QUÉ HACER |
Según la reseña sobre La vida en la cornisa, ¿en qué año se publicaron por primera vez sus relatos?

TEXTO MOSTRADO |
▼▼▼
Para no perder pie y caer al abismo
Narrativa. Drama, humor y cierta dosis de absurdo coexisten en los cuentos de La vida en la cornisa, ópera prima de Inés Fernández Moreno, reeditada.
Plantea, ya desde el título, la idea inquietante de un tránsito peligroso, el riesgo de perder pie y caer al abismo: La vida en la cornisa. Esa delgada línea es nuestra cotidianeidad: las sorpresas, los desafíos, las pequeñas y grandes tragedias que nos depara cada día. Publicados por primera vez en 1993, los catorce relatos de Inés Fernández Moreno fueron reeditados con prólogo de la propia Moreno, autora de diversas antologías de cuentos, y de novelas como El cielo no existe, por la que obtuvo el premio Sor Juana Inés de la Cruz 2014.
En esas palabras preliminares, Moreno habla de la génesis de estos textos que compuso entre mediados de los 80 y principios de los 90, muchos de ellos para el taller de narrativa dictado por Sylvia Iparraguirre y Abelardo Castillo. Aunque afirma que “hoy no podría escribir así”, con “la libertad de quien todavía no especula”, optó felizmente por no corregirlos, por dejarlos brillar con la frescura de esa escritura temprana.
▲▲▲
DATOS SIN PROCESAR |
▼▼▼
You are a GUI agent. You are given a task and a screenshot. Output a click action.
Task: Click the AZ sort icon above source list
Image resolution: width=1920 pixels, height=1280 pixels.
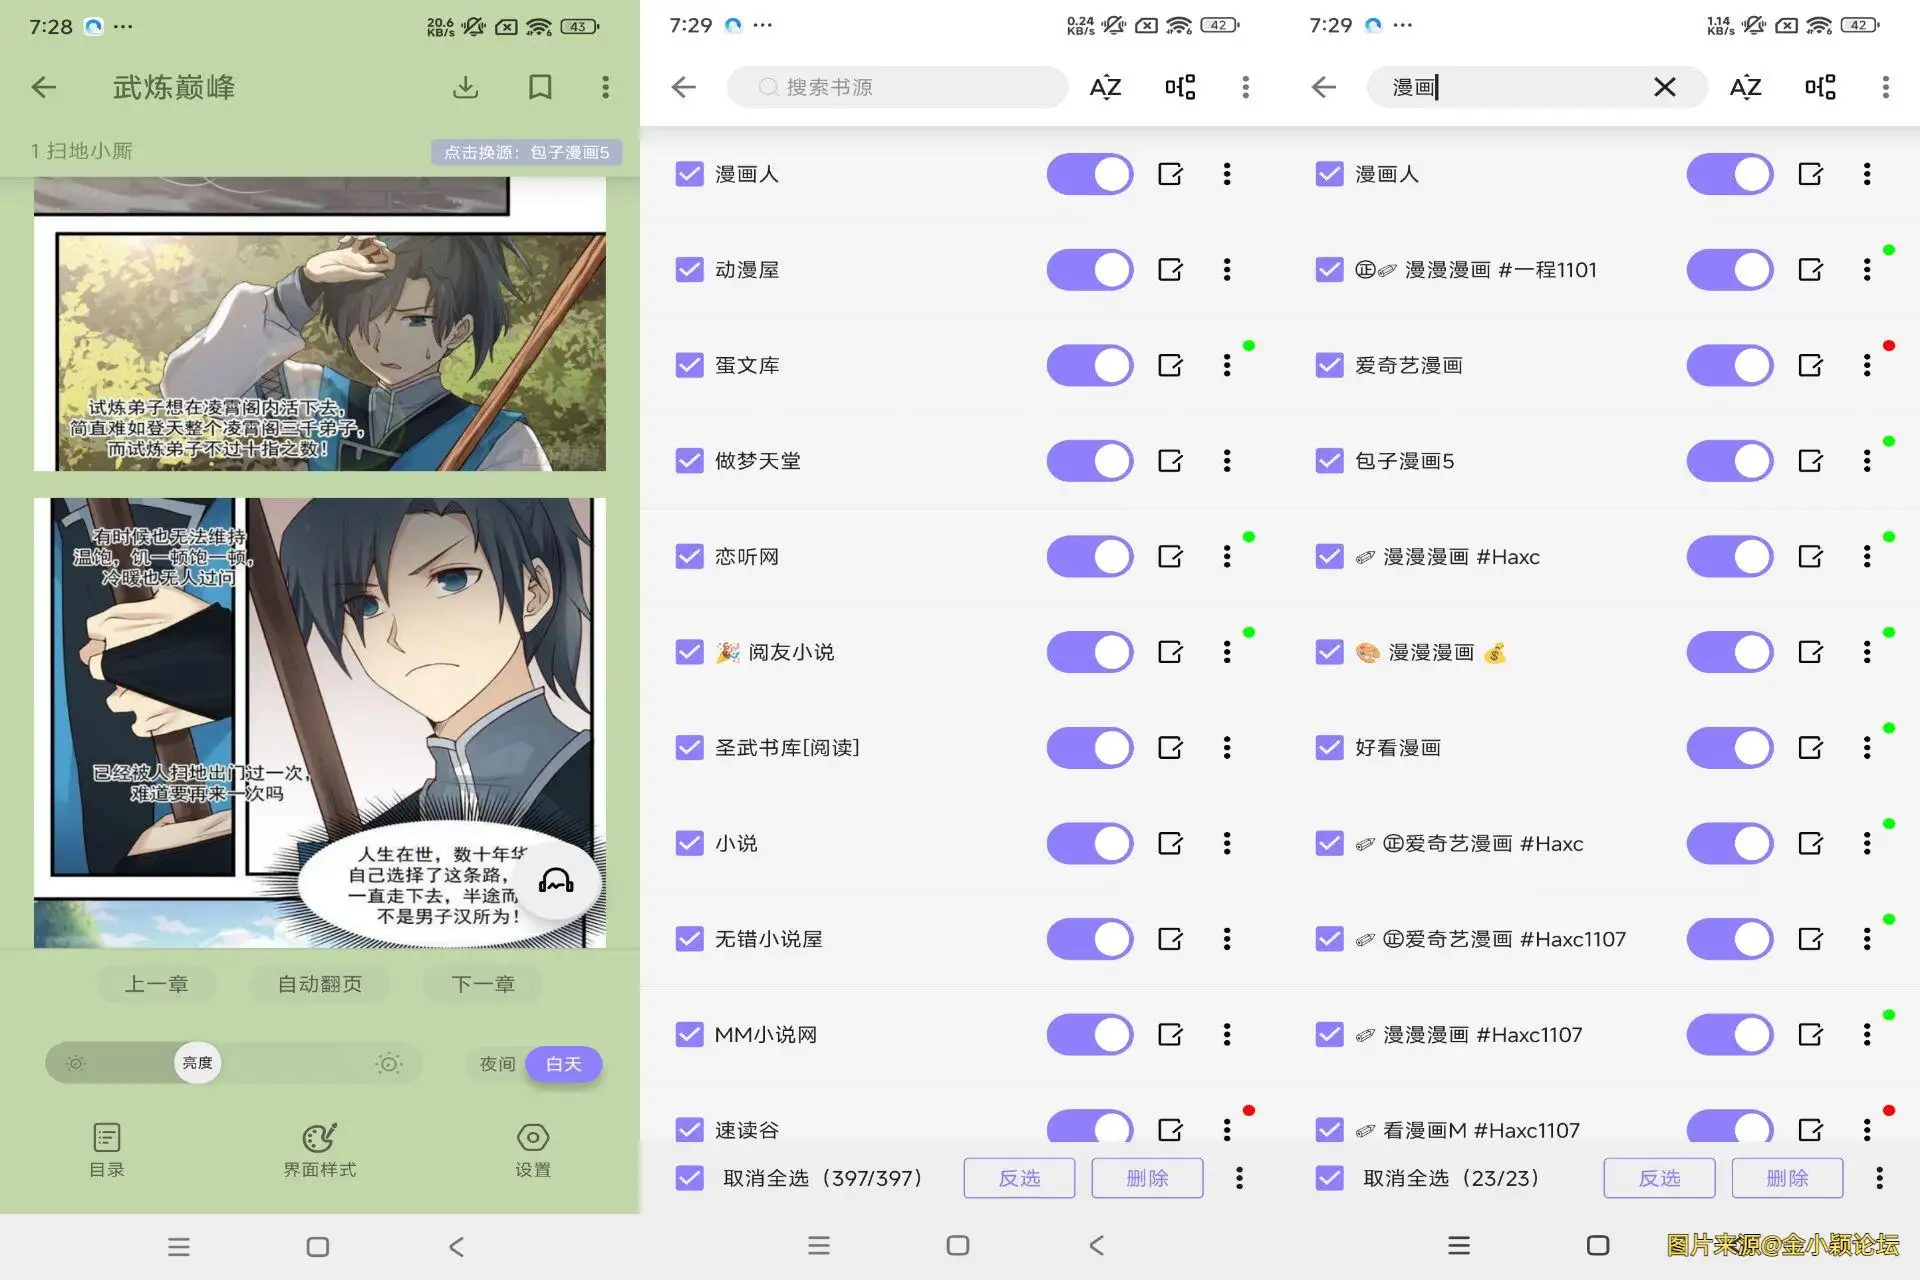coord(1104,87)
▲▲▲
RESULTADO FINAL |
En 1993.